Quand le challenge 2023 a été proposé sur le thème de la photographie, j’ai tout de suite su que Marie-Thérèse allait en être, au travers de ce qu’elle m’avait légué. Il me restait à choisir quel aspect m’intéressait à évoquer. J’ai rapidement trouvé.

La carte postale qui concerne les deux sœurs, a été postée le 9 novembre 1911, de Villiers-en-Plaine et représente l’église.

Je l’ai trouvé particulièrement touchante, elle est brève :

« Bons baisers. Ta sœur qui t’aime. Alphonsine.
À Mademoiselle Marie-Thérèse Gachignard, 29 Rue de Bessac, Niort, Deux-Sèvres »

Même s’il est possible que la formulation utilisée soit une figure de style, il me plaît de penser que les deux sœurs étaient proches.

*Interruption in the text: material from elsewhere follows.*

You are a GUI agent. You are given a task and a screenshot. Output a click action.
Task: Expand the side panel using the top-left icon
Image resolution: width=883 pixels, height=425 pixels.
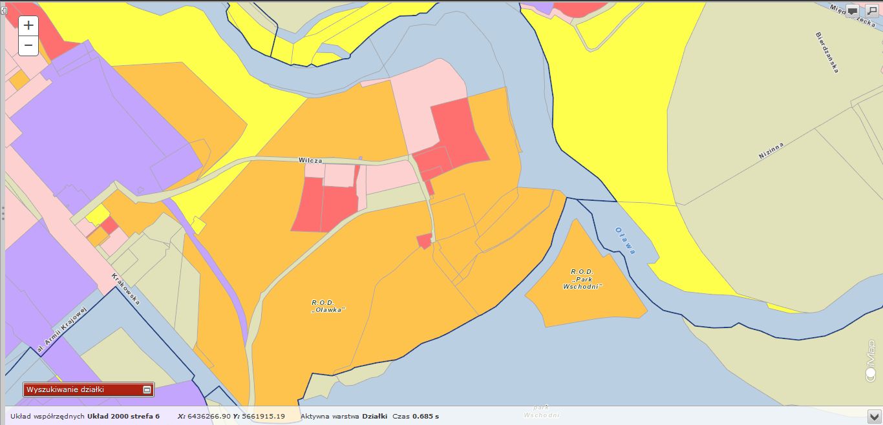[x=4, y=10]
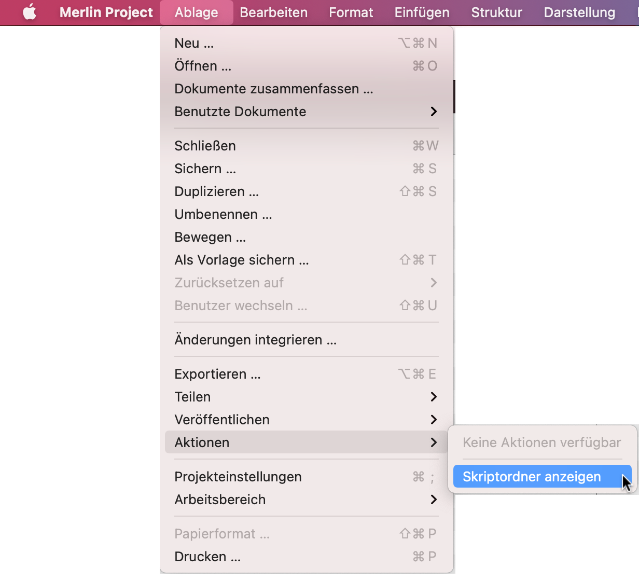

J’ai cherché à comprendre ce que faisait Alphonsine à Villiers-en-Plaine (lieu à la fois représenté sur la carte postale et d’où elle a été postée) et Marie-Thérèse à Niort au 29 rue de Bessac, alors que leurs parents habitaient Saint-Laurs et qu’elles avaient respectivement 14 et 13 ans. Pourquoi étaient-elles séparées ?

Marie-Thérèse Léontine GACHIGNARD est née le 13 septembre 1898 à Chambron, commune d’Ardin, de Alphonse Baptiste Léopold GACHIGNARD (né le 8 septembre 1868 à Saint-Laurs), cultivateur et de Marie Victoire PRUNIER (née le 18 juillet 1871 à Ardin), ménagère. Alphonsine a alors 18 mois, puisqu’elle est née le 23 mars 1897, également à Chambron.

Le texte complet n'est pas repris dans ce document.